It’s no secret that times are really tough right now. A lot of people are struggling with their bills, and people are having to make some tough choices to cut costs. We’ve been saying for some time now that we’re interested offering smaller packages. From Time.com on August 6th, 2010:
Time Warner Cable CEO Glenn Britt says it is a “good idea” for pay TV providers to begin selling smaller, less expensive TV bundles, instead of constantly pushing bigger packages with dozens or even hundreds of channels customers don’t watch and don’t want to pay for.
Now, we’re pleased to offer our customers a much smaller, more budget-friendly television package called “Time Warner Cable TV Essentials,” for our customers that are looking to keep an eye on their bottom line. From the Wall Street Journal:
The offering will begin Monday on a test basis in New York City, where it will cost $39.99 per month, and northern Ohio, including Cleveland and Akron, where it will cost $29.99 per month. Those prices are 12-month promotions, and Time Warner Cable spokeswoman Maureen Huff said the retail value of the package is $49.99 per month.
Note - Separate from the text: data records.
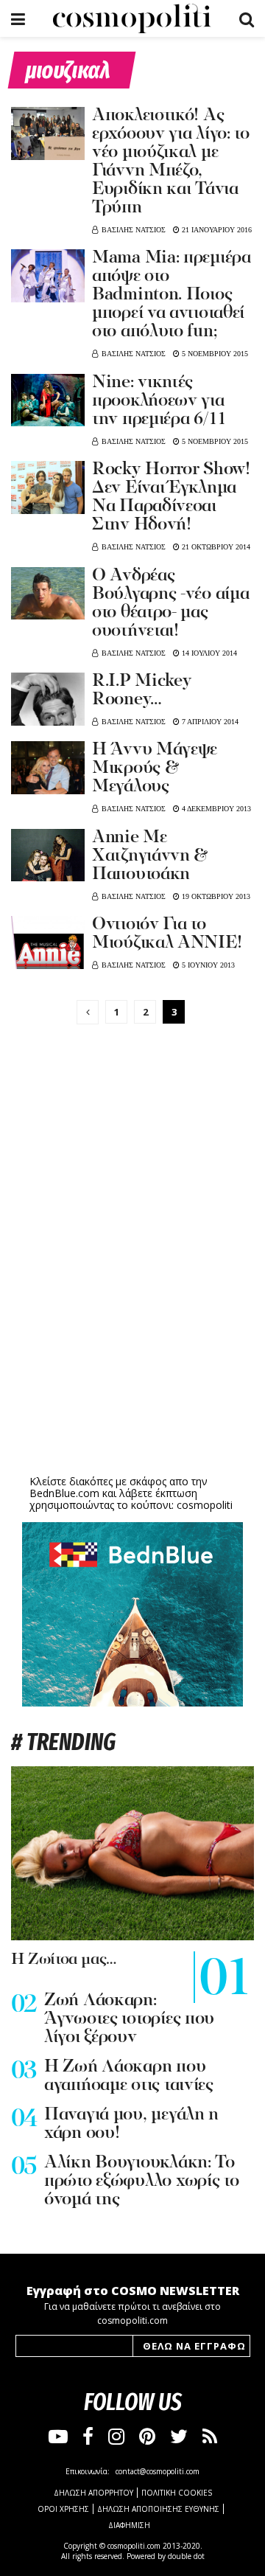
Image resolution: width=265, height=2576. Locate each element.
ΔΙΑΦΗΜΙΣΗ (129, 2525)
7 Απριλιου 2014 (209, 722)
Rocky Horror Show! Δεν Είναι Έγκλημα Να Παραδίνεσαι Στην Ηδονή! (171, 497)
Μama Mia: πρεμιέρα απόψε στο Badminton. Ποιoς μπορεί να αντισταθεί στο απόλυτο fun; (171, 295)
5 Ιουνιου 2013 (207, 965)
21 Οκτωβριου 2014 (215, 547)
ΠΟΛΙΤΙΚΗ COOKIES (176, 2493)
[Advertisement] (132, 1357)
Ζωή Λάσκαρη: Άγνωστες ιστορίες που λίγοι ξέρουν (129, 2019)
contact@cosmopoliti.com (157, 2471)
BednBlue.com (64, 1493)
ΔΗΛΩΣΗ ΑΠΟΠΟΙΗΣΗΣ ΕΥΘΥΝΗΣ (158, 2509)
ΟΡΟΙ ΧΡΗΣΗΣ (63, 2509)
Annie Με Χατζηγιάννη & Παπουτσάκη (150, 856)
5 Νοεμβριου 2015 (214, 354)
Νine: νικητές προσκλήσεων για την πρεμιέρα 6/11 (159, 401)
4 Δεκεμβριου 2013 (215, 809)
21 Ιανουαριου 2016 (216, 230)
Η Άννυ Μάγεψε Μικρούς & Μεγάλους (154, 768)
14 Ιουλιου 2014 (208, 653)
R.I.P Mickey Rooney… (141, 691)
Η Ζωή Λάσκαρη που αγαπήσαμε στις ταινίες (128, 2076)
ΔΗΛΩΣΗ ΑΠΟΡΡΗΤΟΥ (93, 2493)
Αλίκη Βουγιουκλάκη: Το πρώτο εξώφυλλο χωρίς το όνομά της (141, 2181)
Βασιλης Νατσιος (134, 230)
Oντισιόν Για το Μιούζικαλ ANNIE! (166, 934)
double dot (186, 2556)
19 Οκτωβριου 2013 (215, 896)
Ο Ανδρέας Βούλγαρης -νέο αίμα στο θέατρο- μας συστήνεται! (170, 603)
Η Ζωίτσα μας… (63, 1959)
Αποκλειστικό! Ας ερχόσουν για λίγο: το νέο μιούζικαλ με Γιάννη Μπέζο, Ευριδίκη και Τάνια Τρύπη (171, 162)
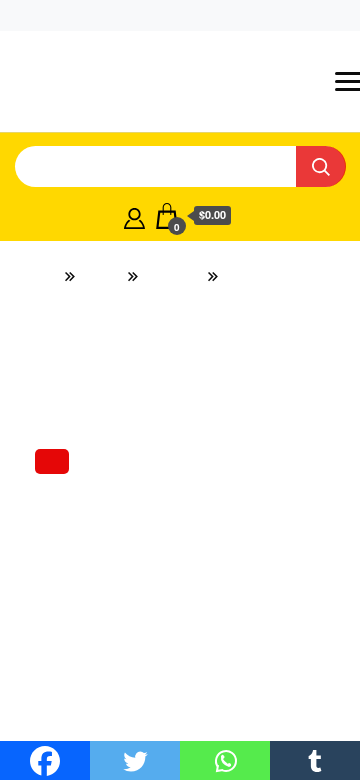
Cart (280, 15)
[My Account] (134, 195)
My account (114, 15)
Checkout (208, 15)
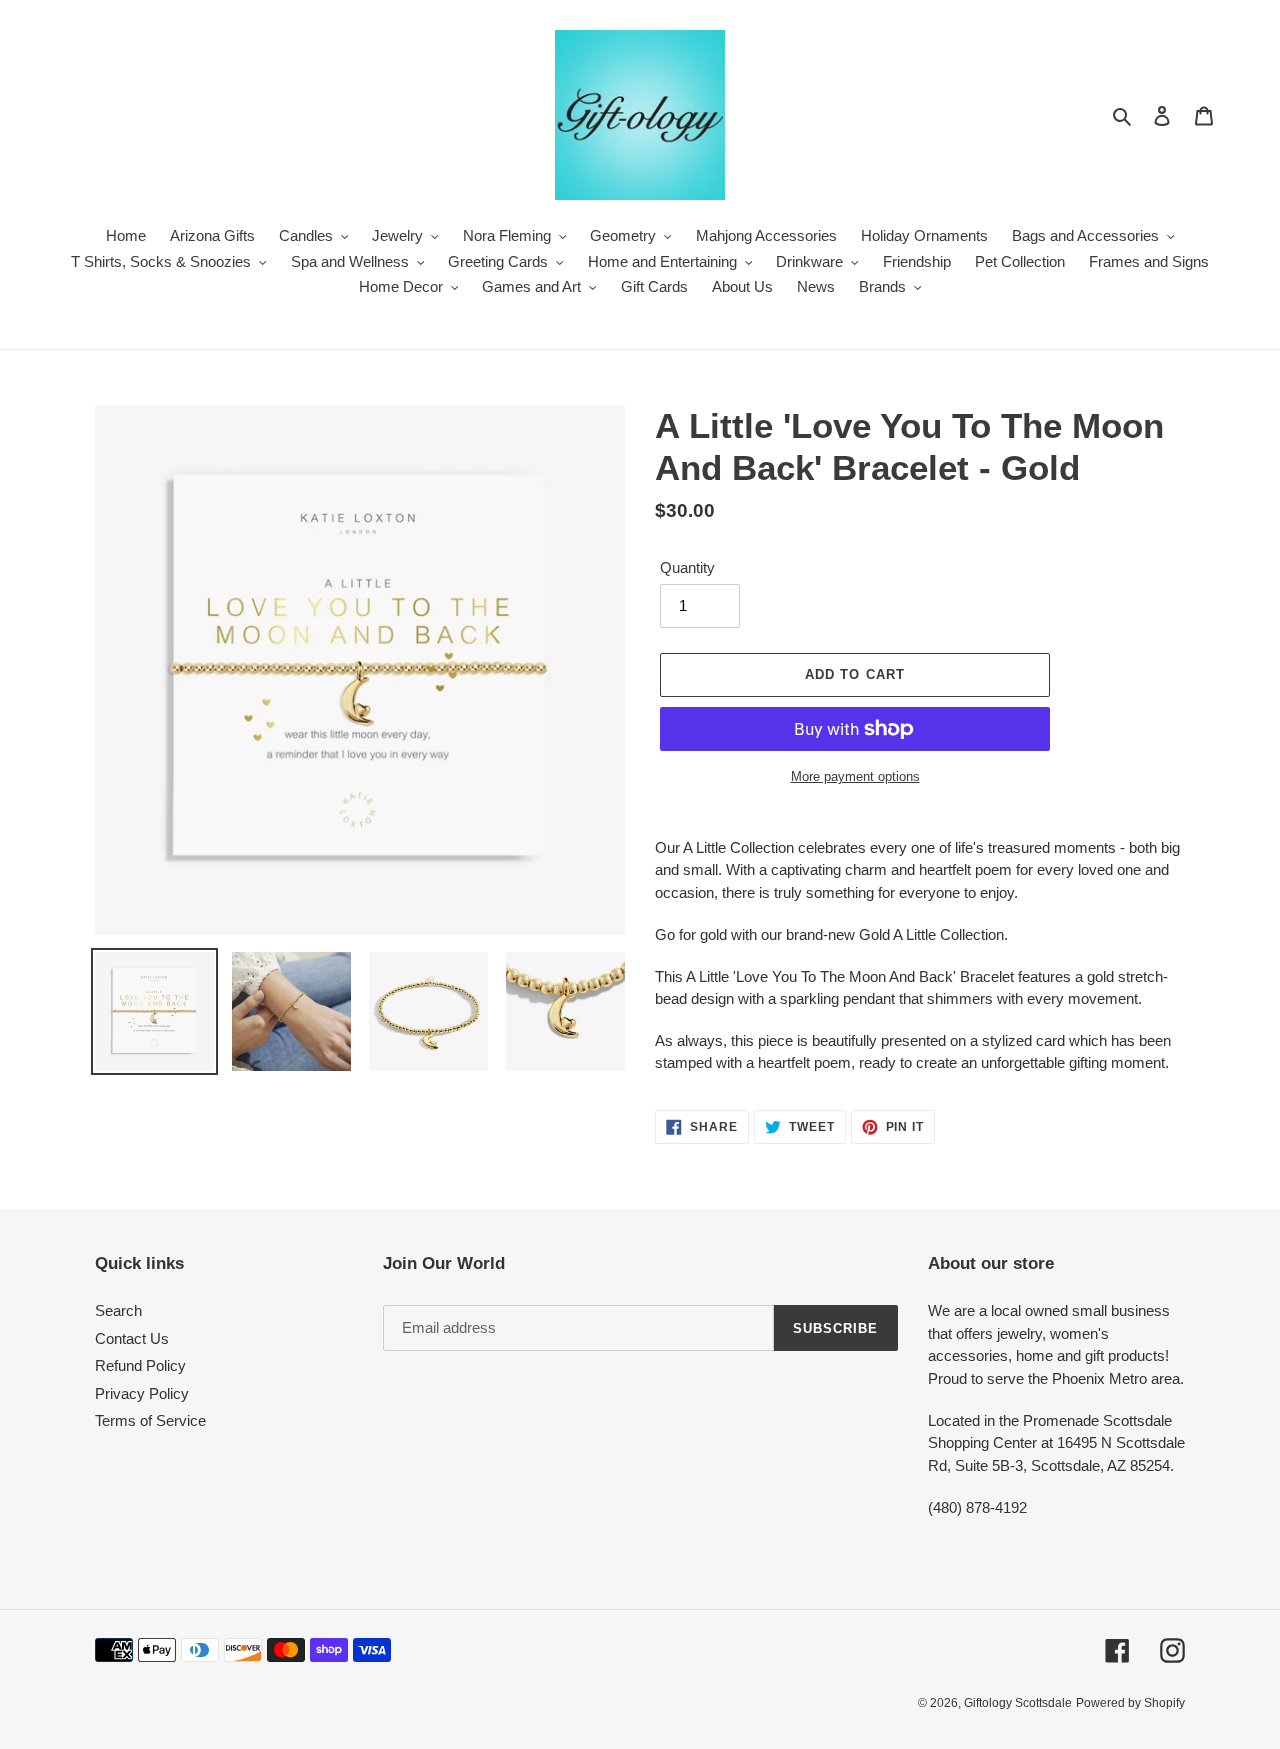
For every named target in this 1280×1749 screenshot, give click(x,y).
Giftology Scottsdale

The package is aimed at lower-income customers that have been struggling in the weak economy. Time Warner Cable and other major cable operators have suffered a slowdown in their subscriber performance in recent quarters, with some consumers dropping cable TV service as unemployment remains high and the U.S. housing market continues to struggle.
It includes local broadcast stations and major broadcast networks, as well as 12 of the top 20 highest-rated cable networks. The company plans to analyze the results of its trials and roll the offering out across its other markets next year.
Time Warner Cable Chief Executive Glenn Britt said in an interview that “a lot of people are under pretty serious economic stress,” and he feels it’s important for the cable industry to address this with an offering that contains “a good package of programming,” while also marking a discount from the more standard cable TV packages.
Like the article says, this is a test. We’re trying to gather data to find a package and a price point that’s right for our customers looking for a smaller, more stripped down cable offering. This isn’t for everyone, and we understand that, too. But we think it’s important that we offer a wider variety of choices and let our customers choose what’s right for them.